### Mathematics Methods (ATAR)

Course Code: AEMAM/ATMAM
Domain: Maths
Timetable: Semester 1 and 2
Length of Course: 2 Years

### Unit Information

Mathematics is the study of order, relation and pattern. From its origins in counting and measuring, it has
evolved in highly sophisticated and elegant ways to become the language now used to describe much of the
modern world. Statistics are concerned with collecting, analysing, modelling and interpreting data in order
to investigate and understand real-world phenomena and solve problems in context. Together, mathematics
and statistics provide a framework for thinking and a means of communication that is powerful, logical,
concise and precise.

The major themes of the Mathematics Methods (ATAR) course are calculus and statistics. They include, as
necessary prerequisites, studies of algebra, functions and their graphs, and probability. They are developed
systematically, with increasing levels of sophistication and complexity. Calculus is essential for developing an
understanding of the physical world because many of the laws of science are relationships involving rates of
change. Statistics is used to describe and analyse phenomena involving uncertainty and variation.

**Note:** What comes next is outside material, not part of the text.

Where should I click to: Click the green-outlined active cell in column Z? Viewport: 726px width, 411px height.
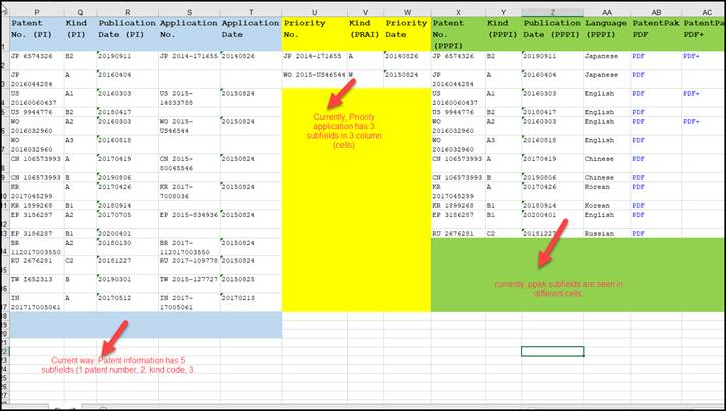(x=552, y=351)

For these
reasons, this course provides a foundation for further studies in disciplines in which mathematics and
statistics have important roles. It is also advantageous for further studies in the health and social sciences.
This course is designed for students whose future pathways may involve mathematics and statistics and their
applications in a range of disciplines at the tertiary level.

For all content areas of the Mathematics Methods (ATAR) course, the proficiency strands of the Year 7–10
curriculum continue to be applicable and should be inherent in students’ learning of this course. These
strands are Understanding, Fluency, Problem-solving and Reasoning, and they are both essential and
mutually reinforcing. For all content areas, practice allows students to achieve fluency in skills, such as
calculating derivatives and integrals, or solving quadratic equations, and frees up working memory for more
complex aspects of problem solving. The ability to transfer skills to solve problems based on a wide range of
applications is a vital part of this course. Because both calculus and statistics are widely applicable as models
of the world around us, there is ample opportunity for problem-solving throughout the course.

#### Unit One

This unit begins with a review of the basic algebraic concepts and techniques required for a successful
introduction to the study of calculus. The basic trigonometric functions are then introduced. Simple
relationships between variable quantities are reviewed, and these are used to introduce the key concepts of
a function and its graph. The study of inferential statistics begins in this unit with a review of the
fundamentals of probability and the introduction of the concepts of counting, conditional probability and
independence.

#### Unit Two

The algebra section of this unit focuses on exponentials. Their graphs are examined and their applications in
a wide range of settings are explored. Arithmetic and geometric sequences are introduced and their
applications are studied. Rates and average rates of change are introduced, and this is followed by the key
concept of the derivative as an ‘instantaneous rate of change’. These concepts are reinforced numerically, by
calculating difference quotients both geometrically as slopes of chords and tangents, and algebraically.
Calculus is developed to study the derivatives of polynomial functions, with simple application of the
derivative to curve sketching, the calculation of slopes and equations of tangents, the determination of
instantaneous velocities and the solution of optimisation problems. The unit concludes with a brief
consideration of anti-differentiation.

#### Unit Three

The study of calculus continues with the derivatives of exponential and trigonometric functions and their
applications, together with some differentiation techniques and applications to optimisation problems and
graph sketching. It concludes with integration, both as a process that reverses differentiation and as a way of
calculating areas. The fundamental theorem of calculus as a link between differentiation and integration is
emphasised. In statistics, discrete random variables are introduced, together with their uses in modelling
random processes involving chance and variation. This supports the development of a framework for
statistical inference.

#### Unit Four

The calculus in this unit deals with derivatives of logarithmic functions. In probability and statistics,
continuous random variables and their applications are introduced and the normal distribution is used in a
variety of contexts. The study of statistical inference in this unit is the culmination of earlier work on
probability and random variables. Statistical inference is one of the most important parts of statistics, in
which the goal is to estimate an unknown parameter associated with a population using a sample of data
drawn from that population. In the Mathematics Methods ATAR course, statistical inference is restricted to
estimating proportions in two-outcome populations.

### Workforce

Students undertaking this course may wish to consider tertiary studies in:

• Bachelor of Science
• Bachelor of Commerce

This course suits direct workforce entry into the following:

• Insurance Agent
• Laboratory Worker